So stellt sich die FPÖ Journalismus vor. Soll sein, solange die Pressefreiheit unangetastet bleibt. Doch genau diese würden die blauen Spitzen ja gerne abschaffen. Und zwar nicht nur durch Gepolter und Sabbatical-Empfehlungen, sondern durch unmittelbare Eingriffe in die Eigentumsverhältnisse der Medien. So wie das ihr großes Vorbild Viktor Orban in Ungarn schon vorexerziert hat. Mithilfe befreundeter Finanziers – darunter der österreichische Investor Heinrich Pecina – ließ Orban sukzessive unabhängige ungarische Medien aufkaufen und an Gefolgsleute weiterreichen. Ähnliches schwebte auch dem „Alpen-Orban“ Heinz-Christian Strache vor. Im mittlerweile wohl weltweit bekannten Ibiza-Video schwadroniert der ehemalige Zahntechniker über den Verkauf eines Teils des ORF sowie der Kronenzeitung an eine vermeintliche Milliardenerbin. Das passt zwar recht stimmig ins Gesambild der freiheitlichen Allmachtsphantasien, ist in Österreich aber eine doppelte Grenzüberschreitung.

- **Aufgabenstellung**: Geben Sie den gesamten Auszug über die FPÖ und die Pressefreiheit unverändert aus. Die folgenden Zeilen sind für die Bearbeitung nicht erforderlich.

- **Bereitgestellte Daten**:
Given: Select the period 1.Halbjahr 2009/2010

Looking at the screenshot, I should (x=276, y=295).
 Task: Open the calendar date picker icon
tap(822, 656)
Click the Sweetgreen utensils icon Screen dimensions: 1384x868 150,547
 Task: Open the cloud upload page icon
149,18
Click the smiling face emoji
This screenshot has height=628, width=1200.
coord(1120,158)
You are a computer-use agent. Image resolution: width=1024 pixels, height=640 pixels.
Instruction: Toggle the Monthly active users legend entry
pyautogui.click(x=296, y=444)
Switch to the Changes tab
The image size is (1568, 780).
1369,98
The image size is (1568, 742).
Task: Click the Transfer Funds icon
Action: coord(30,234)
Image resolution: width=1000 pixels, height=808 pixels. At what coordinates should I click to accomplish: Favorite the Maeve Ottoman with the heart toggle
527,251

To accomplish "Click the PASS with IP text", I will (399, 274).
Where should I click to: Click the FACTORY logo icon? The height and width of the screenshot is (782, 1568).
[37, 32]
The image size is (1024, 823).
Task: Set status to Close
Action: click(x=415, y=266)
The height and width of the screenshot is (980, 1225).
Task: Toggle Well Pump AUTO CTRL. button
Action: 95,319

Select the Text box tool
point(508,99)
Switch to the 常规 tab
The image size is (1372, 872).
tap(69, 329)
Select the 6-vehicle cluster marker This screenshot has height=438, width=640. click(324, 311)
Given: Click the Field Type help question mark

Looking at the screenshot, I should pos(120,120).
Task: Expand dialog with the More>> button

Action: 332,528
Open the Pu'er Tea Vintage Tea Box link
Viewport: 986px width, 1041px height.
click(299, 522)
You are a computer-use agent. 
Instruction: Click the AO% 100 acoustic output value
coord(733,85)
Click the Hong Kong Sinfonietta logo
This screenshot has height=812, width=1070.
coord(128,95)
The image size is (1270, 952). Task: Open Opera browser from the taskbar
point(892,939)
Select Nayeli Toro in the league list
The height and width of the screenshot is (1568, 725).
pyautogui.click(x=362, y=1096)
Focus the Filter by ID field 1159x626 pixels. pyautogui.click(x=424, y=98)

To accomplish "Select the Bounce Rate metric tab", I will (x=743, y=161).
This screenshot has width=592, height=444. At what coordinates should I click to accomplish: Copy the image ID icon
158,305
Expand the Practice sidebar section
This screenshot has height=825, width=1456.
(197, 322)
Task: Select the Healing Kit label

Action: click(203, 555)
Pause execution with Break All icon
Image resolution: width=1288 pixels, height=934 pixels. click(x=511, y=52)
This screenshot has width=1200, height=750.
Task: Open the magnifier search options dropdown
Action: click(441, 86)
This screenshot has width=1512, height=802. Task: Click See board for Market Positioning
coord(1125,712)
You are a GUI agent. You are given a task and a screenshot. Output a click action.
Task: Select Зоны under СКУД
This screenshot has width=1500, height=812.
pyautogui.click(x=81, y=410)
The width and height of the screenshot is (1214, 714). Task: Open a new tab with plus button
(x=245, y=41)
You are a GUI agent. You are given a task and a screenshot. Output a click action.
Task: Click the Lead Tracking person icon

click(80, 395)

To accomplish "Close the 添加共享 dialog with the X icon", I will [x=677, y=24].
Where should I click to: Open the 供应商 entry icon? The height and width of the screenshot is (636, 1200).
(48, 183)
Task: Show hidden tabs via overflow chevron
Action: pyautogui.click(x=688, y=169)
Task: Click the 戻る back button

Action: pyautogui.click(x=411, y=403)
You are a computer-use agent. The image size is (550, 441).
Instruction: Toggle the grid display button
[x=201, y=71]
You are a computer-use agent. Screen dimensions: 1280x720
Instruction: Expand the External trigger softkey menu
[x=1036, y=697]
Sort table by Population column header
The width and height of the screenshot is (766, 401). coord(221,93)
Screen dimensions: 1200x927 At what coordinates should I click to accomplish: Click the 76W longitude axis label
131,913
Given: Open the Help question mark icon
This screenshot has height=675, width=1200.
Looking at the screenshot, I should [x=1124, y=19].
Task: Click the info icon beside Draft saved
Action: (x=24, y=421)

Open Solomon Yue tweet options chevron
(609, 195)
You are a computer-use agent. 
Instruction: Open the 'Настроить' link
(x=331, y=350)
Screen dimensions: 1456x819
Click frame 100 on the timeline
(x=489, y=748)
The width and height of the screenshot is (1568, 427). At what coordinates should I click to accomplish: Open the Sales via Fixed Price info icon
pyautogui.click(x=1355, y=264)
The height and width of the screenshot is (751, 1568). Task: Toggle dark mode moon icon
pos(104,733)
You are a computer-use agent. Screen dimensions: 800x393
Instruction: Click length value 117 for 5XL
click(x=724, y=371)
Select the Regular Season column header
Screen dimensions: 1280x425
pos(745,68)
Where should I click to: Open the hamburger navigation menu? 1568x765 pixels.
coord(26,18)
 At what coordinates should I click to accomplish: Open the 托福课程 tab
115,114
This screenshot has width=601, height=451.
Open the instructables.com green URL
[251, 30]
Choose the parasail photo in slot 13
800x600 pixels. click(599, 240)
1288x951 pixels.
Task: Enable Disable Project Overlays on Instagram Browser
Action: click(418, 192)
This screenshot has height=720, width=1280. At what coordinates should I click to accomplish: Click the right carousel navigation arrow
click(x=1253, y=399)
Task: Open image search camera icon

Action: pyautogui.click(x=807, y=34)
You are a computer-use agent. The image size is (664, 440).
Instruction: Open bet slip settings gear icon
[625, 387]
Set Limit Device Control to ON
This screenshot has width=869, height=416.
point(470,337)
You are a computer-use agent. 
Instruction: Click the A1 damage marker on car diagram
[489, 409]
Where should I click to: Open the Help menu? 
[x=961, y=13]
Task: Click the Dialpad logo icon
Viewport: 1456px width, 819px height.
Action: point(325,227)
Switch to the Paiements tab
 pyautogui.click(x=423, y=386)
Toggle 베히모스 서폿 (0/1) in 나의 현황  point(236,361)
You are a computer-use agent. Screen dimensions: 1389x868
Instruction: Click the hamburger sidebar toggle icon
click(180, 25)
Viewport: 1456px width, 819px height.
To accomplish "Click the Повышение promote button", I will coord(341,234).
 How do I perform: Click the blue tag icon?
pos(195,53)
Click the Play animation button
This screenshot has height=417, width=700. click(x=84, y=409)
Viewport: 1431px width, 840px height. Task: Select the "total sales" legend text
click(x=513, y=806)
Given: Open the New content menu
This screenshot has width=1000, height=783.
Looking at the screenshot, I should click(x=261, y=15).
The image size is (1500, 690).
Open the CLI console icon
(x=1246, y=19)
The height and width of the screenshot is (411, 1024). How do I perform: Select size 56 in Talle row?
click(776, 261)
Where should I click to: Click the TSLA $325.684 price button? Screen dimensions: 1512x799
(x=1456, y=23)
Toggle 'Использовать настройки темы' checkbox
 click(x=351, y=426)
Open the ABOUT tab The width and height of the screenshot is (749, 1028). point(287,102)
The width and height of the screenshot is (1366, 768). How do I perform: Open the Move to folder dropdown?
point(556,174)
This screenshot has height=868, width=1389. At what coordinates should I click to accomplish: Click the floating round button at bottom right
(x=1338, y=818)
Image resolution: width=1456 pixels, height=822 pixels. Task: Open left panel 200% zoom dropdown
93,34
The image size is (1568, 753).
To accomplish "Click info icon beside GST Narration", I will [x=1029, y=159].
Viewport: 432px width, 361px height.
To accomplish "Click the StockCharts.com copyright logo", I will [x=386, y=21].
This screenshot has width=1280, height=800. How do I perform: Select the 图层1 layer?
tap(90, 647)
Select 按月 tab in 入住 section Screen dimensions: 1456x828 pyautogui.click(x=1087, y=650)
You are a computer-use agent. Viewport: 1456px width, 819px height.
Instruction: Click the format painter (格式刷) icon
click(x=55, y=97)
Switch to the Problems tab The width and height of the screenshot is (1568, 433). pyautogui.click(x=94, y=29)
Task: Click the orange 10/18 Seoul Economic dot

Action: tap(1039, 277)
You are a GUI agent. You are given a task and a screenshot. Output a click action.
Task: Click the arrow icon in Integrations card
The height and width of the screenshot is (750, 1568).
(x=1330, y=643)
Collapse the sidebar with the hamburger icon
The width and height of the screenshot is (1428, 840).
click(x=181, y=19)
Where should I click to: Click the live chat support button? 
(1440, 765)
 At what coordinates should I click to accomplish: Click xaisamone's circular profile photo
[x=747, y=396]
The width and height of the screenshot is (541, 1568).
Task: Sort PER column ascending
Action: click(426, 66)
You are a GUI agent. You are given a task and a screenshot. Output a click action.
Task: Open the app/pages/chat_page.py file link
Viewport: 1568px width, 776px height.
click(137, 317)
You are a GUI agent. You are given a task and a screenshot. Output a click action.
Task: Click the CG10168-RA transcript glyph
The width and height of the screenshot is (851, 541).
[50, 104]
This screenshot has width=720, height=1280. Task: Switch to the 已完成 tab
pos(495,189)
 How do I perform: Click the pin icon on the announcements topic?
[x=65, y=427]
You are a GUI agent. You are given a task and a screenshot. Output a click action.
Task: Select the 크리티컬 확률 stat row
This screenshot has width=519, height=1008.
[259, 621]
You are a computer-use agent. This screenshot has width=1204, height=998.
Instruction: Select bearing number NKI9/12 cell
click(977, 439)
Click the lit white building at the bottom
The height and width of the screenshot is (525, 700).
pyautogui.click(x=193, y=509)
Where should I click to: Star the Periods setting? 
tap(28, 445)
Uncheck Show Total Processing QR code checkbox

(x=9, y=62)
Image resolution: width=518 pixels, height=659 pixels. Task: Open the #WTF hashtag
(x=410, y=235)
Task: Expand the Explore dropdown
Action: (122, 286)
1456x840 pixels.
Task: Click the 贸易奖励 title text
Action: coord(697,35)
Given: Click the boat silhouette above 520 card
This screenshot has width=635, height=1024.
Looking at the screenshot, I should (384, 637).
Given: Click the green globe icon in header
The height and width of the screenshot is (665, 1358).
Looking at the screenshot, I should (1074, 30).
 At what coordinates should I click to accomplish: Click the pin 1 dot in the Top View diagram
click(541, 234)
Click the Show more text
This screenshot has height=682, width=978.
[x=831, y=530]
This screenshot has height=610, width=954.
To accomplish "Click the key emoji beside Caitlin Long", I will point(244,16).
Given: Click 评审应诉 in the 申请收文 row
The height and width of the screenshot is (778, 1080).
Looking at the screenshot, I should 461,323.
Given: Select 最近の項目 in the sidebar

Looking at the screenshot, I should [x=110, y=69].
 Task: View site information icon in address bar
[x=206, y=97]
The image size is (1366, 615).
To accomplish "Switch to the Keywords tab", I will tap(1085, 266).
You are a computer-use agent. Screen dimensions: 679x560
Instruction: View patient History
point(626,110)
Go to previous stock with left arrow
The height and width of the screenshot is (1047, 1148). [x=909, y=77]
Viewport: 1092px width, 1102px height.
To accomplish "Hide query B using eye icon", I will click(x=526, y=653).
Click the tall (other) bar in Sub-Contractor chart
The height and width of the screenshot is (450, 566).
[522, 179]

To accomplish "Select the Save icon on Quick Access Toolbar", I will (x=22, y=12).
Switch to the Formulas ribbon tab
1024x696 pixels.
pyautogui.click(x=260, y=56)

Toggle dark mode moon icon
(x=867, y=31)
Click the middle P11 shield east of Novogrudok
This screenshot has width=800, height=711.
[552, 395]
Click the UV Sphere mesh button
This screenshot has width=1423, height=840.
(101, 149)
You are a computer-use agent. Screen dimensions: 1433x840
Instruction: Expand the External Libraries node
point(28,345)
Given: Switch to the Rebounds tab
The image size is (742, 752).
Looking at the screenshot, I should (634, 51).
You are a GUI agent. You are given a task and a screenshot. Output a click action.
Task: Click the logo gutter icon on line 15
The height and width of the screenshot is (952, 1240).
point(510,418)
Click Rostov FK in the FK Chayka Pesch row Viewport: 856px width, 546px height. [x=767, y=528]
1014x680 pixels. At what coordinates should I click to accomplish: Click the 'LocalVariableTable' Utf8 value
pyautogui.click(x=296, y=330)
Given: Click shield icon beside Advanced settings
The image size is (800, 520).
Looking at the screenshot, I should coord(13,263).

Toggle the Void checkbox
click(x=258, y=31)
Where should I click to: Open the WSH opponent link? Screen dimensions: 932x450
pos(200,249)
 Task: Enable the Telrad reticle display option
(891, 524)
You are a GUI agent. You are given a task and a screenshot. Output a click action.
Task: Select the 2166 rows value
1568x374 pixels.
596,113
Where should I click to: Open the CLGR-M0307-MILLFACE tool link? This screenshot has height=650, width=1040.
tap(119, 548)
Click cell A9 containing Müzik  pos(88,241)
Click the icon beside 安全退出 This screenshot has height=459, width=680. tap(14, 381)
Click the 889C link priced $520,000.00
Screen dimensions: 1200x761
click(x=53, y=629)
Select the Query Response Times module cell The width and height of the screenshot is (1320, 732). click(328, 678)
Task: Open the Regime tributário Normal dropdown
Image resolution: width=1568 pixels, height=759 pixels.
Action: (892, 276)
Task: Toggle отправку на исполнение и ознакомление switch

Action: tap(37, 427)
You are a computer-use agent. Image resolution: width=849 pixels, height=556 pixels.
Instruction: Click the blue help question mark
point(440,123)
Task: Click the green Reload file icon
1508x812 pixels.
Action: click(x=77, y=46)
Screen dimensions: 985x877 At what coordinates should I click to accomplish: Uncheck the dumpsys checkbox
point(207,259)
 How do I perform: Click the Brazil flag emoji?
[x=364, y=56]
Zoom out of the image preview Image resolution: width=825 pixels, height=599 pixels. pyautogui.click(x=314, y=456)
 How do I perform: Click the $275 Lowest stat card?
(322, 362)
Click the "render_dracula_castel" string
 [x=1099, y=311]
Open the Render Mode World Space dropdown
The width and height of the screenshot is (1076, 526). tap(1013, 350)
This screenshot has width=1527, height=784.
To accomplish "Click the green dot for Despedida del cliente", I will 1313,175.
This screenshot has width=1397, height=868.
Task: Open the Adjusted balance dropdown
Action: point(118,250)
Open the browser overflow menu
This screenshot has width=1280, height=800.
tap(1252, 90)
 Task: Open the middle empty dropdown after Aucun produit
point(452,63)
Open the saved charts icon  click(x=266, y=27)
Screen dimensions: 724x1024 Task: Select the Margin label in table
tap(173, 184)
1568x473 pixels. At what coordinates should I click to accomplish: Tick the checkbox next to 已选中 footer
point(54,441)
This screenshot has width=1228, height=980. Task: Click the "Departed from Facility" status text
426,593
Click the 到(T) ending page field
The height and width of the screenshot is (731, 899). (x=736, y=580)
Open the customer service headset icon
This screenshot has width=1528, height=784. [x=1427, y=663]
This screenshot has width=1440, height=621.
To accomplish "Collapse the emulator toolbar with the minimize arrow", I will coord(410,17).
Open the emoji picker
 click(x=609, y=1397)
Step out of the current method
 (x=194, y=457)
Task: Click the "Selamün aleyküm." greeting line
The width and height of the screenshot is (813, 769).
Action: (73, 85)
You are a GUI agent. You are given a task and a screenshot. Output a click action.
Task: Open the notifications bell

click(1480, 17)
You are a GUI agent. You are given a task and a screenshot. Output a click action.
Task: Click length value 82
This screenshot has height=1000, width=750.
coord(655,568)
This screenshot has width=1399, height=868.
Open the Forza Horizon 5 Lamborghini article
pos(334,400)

- **Fertige Lösung**:
So stellt sich die FPÖ Journalismus vor. Soll sein, solange die Pressefreiheit unangetastet bleibt. Doch genau diese würden die blauen Spitzen ja gerne abschaffen. Und zwar nicht nur durch Gepolter und Sabbatical-Empfehlungen, sondern durch unmittelbare Eingriffe in die Eigentumsverhältnisse der Medien. So wie das ihr großes Vorbild Viktor Orban in Ungarn schon vorexerziert hat. Mithilfe befreundeter Finanziers – darunter der österreichische Investor Heinrich Pecina – ließ Orban sukzessive unabhängige ungarische Medien aufkaufen und an Gefolgsleute weiterreichen. Ähnliches schwebte auch dem „Alpen-Orban“ Heinz-Christian Strache vor. Im mittlerweile wohl weltweit bekannten Ibiza-Video schwadroniert der ehemalige Zahntechniker über den Verkauf eines Teils des ORF sowie der Kronenzeitung an eine vermeintliche Milliardenerbin. Das passt zwar recht stimmig ins Gesambild der freiheitlichen Allmachtsphantasien, ist in Österreich aber eine doppelte Grenzüberschreitung.